**Problem**
Write out the line with "Task: Tap the green scroll arrow in sidebar" and every later line through the end of the data below, exactly as given, with no pictures in the copy.

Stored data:
════

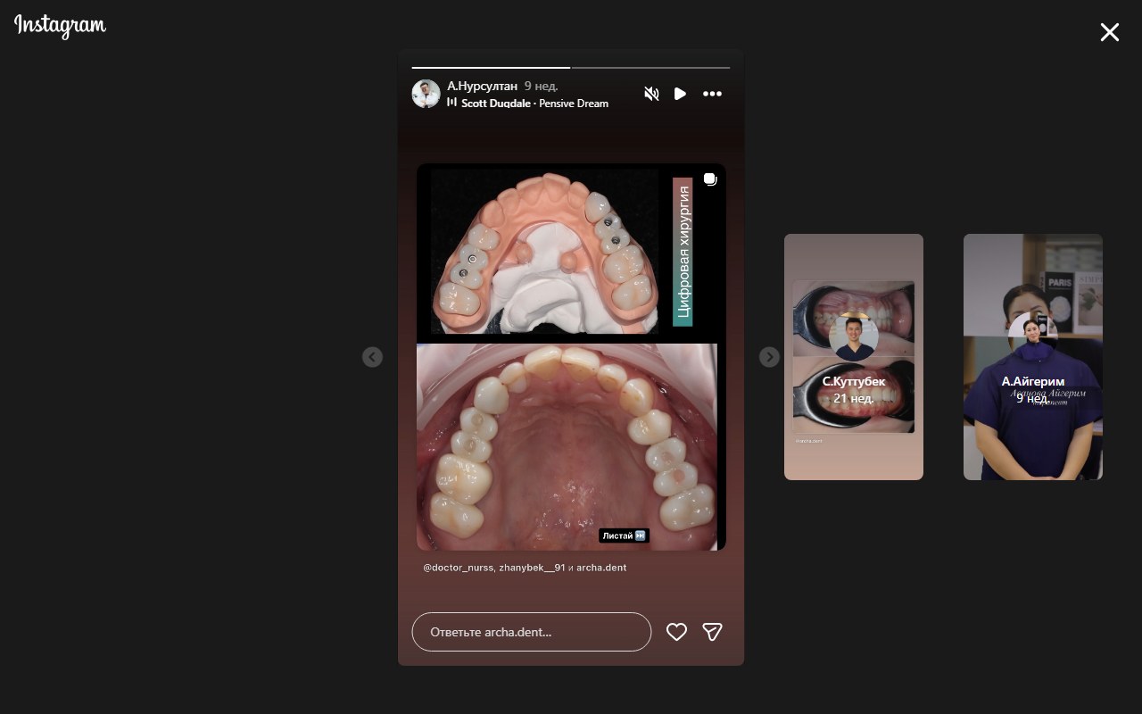The width and height of the screenshot is (1142, 714).
Task: Click the audio bars icon beside Scott Dugdale
Action: coord(452,103)
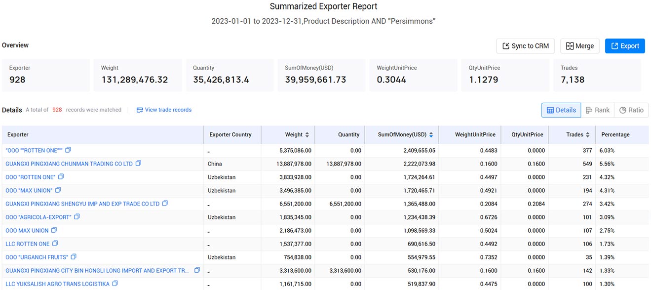Copy the LLC ROTTEN ONE name icon
This screenshot has height=290, width=651.
pos(55,243)
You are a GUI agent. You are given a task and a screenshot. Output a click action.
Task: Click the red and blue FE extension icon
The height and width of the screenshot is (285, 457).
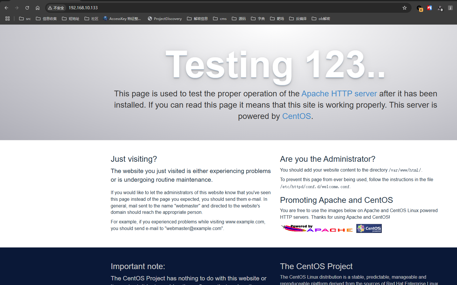(430, 8)
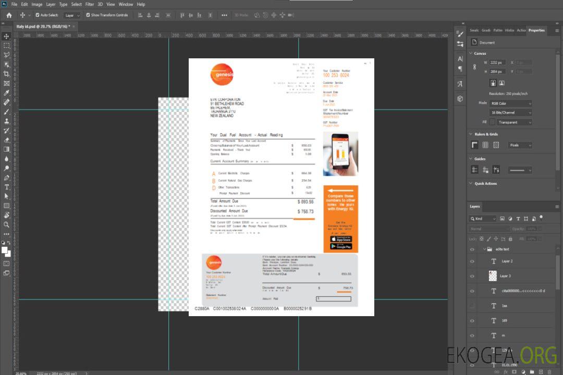Select the Horizontal Type tool
563x375 pixels.
coord(6,187)
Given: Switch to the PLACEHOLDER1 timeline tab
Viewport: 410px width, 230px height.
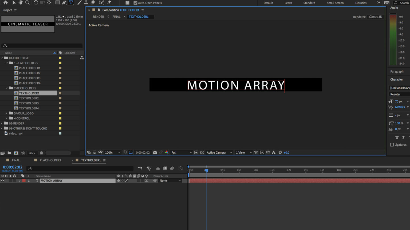Looking at the screenshot, I should point(50,160).
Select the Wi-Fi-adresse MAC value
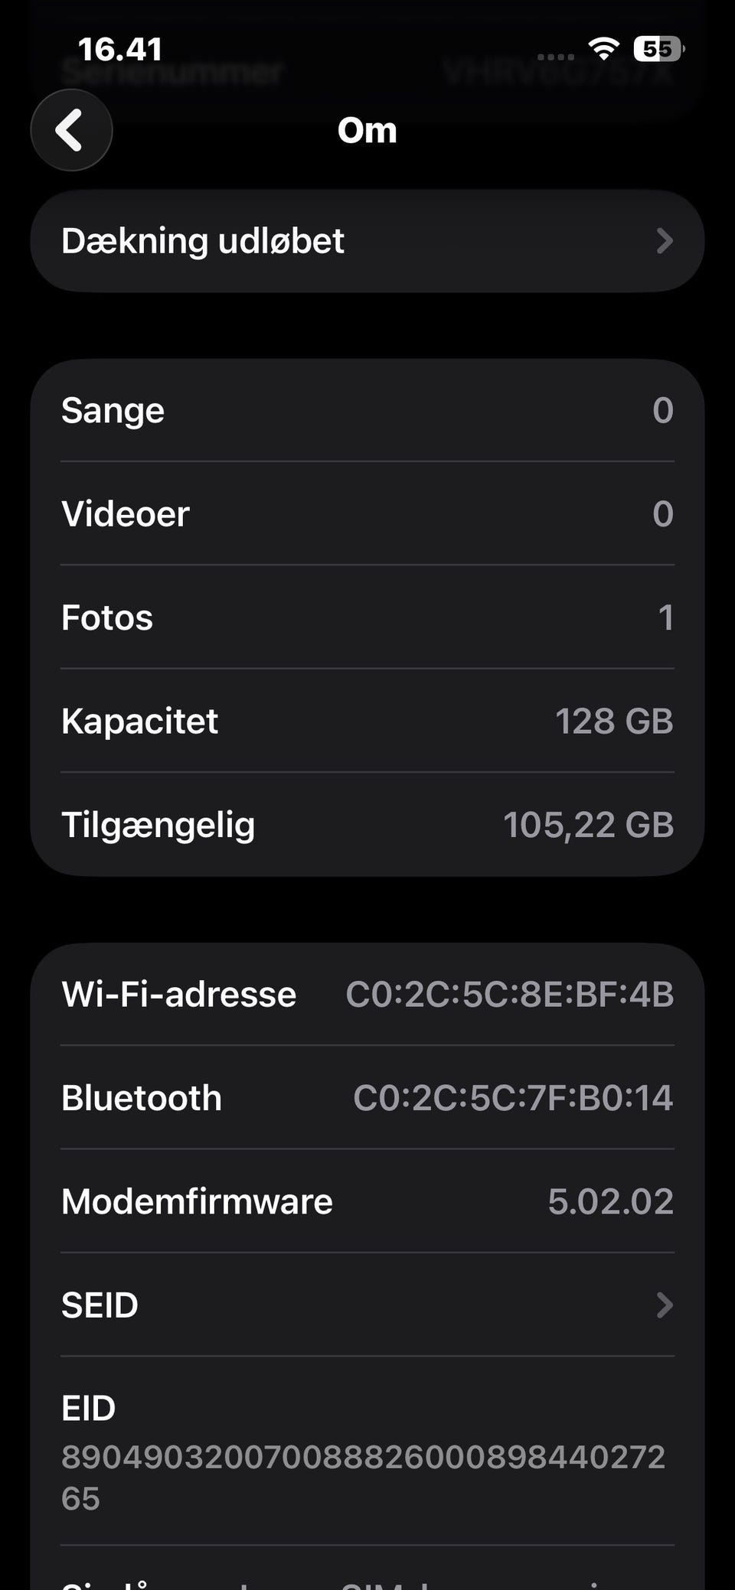The image size is (735, 1590). pos(510,995)
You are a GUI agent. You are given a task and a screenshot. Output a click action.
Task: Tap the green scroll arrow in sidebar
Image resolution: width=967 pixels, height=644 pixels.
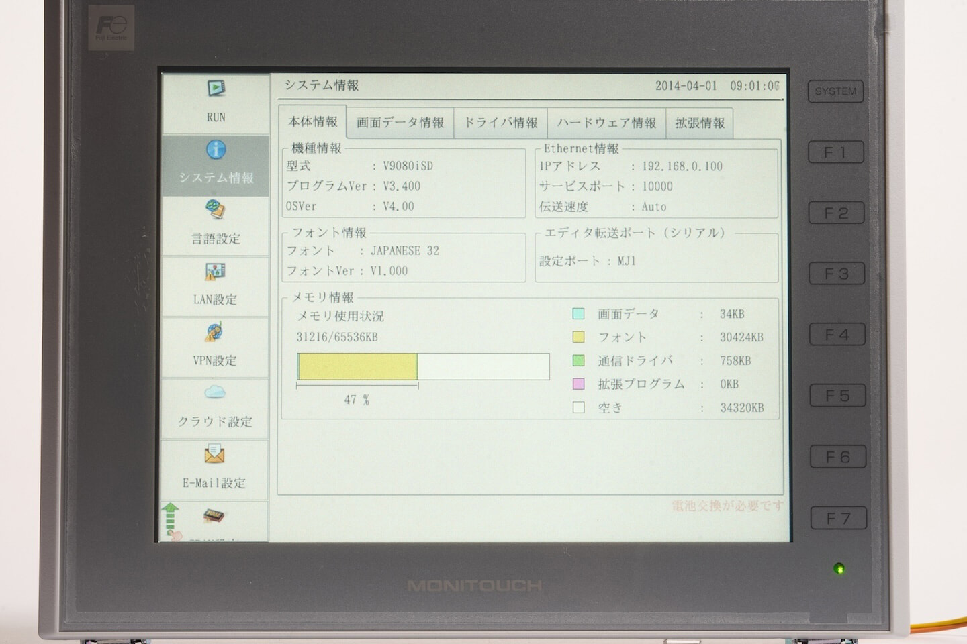tap(171, 518)
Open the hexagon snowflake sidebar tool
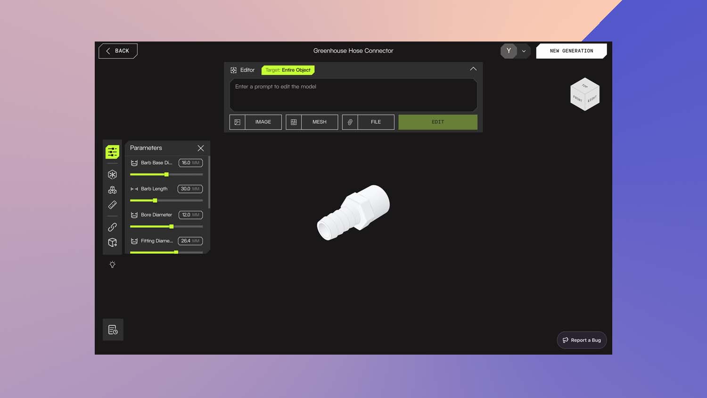Viewport: 707px width, 398px height. click(112, 174)
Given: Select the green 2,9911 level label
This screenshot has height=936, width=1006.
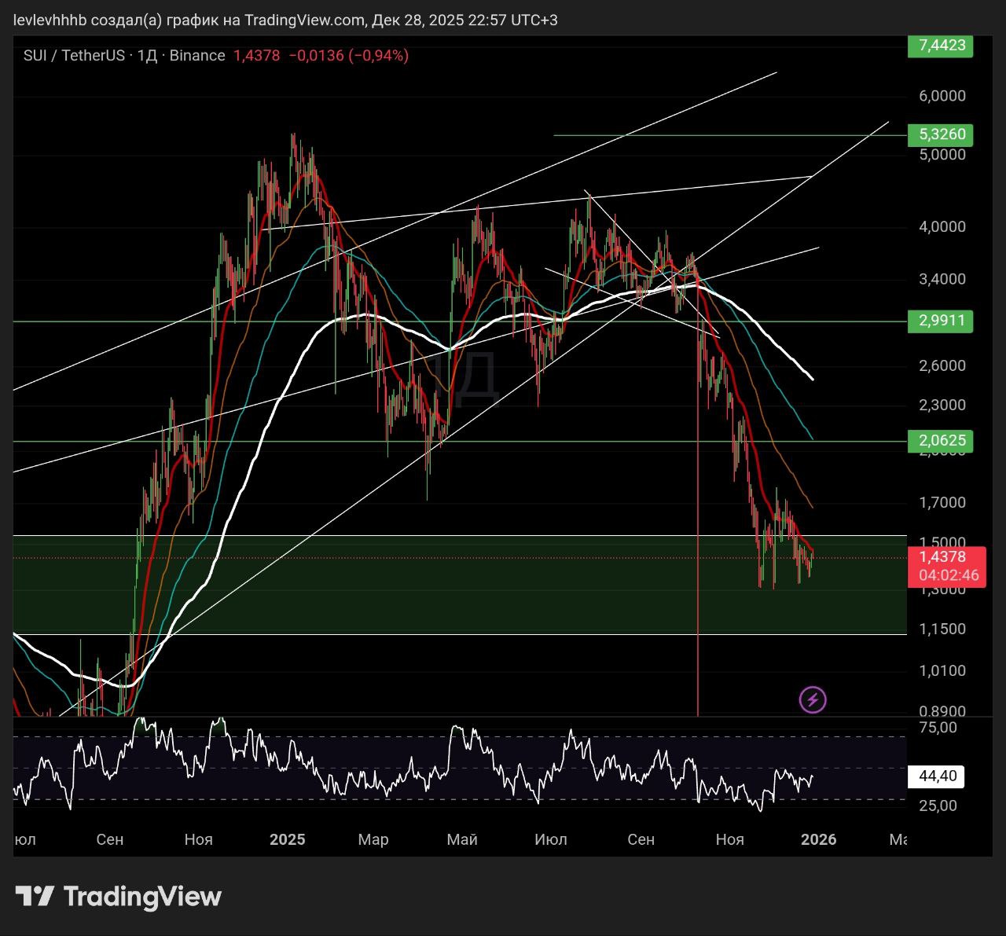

════

**Your response**
Task: Tap the green scroll arrow in sidebar
Image resolution: width=967 pixels, height=644 pixels.
tap(171, 518)
Open the hexagon snowflake sidebar tool
Viewport: 707px width, 398px height. click(112, 174)
Given: Select the green 2,9911 level label
This screenshot has height=936, width=1006.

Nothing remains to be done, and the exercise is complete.